(SUPPLIED ENTRIES)
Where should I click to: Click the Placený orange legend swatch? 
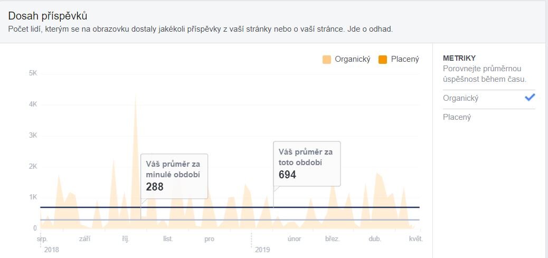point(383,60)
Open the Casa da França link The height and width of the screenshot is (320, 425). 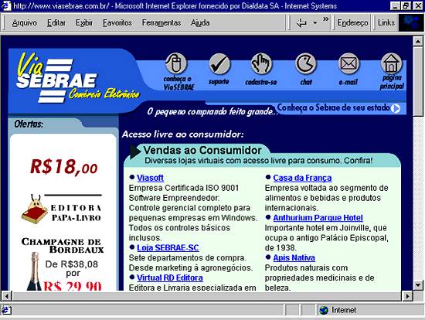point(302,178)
(End SUPPLIED ENTRIES)
(SUPPLIED ENTRIES)
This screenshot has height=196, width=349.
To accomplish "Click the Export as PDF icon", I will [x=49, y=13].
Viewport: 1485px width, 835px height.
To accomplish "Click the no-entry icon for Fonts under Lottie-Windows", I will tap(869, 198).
(End SUPPLIED ENTRIES)
(SUPPLIED ENTRIES)
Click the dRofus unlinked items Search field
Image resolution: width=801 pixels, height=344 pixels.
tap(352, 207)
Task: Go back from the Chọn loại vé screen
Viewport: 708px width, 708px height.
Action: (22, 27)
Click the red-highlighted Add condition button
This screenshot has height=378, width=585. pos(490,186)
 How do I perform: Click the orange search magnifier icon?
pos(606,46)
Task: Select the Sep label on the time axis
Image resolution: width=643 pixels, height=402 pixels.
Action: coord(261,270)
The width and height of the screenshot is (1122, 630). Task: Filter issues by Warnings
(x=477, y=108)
(End SUPPLIED ENTRIES)
Tell how many lines in the entries above include the string "will", and write nothing but the number.

OUTPUT FOR THIS TASK: 2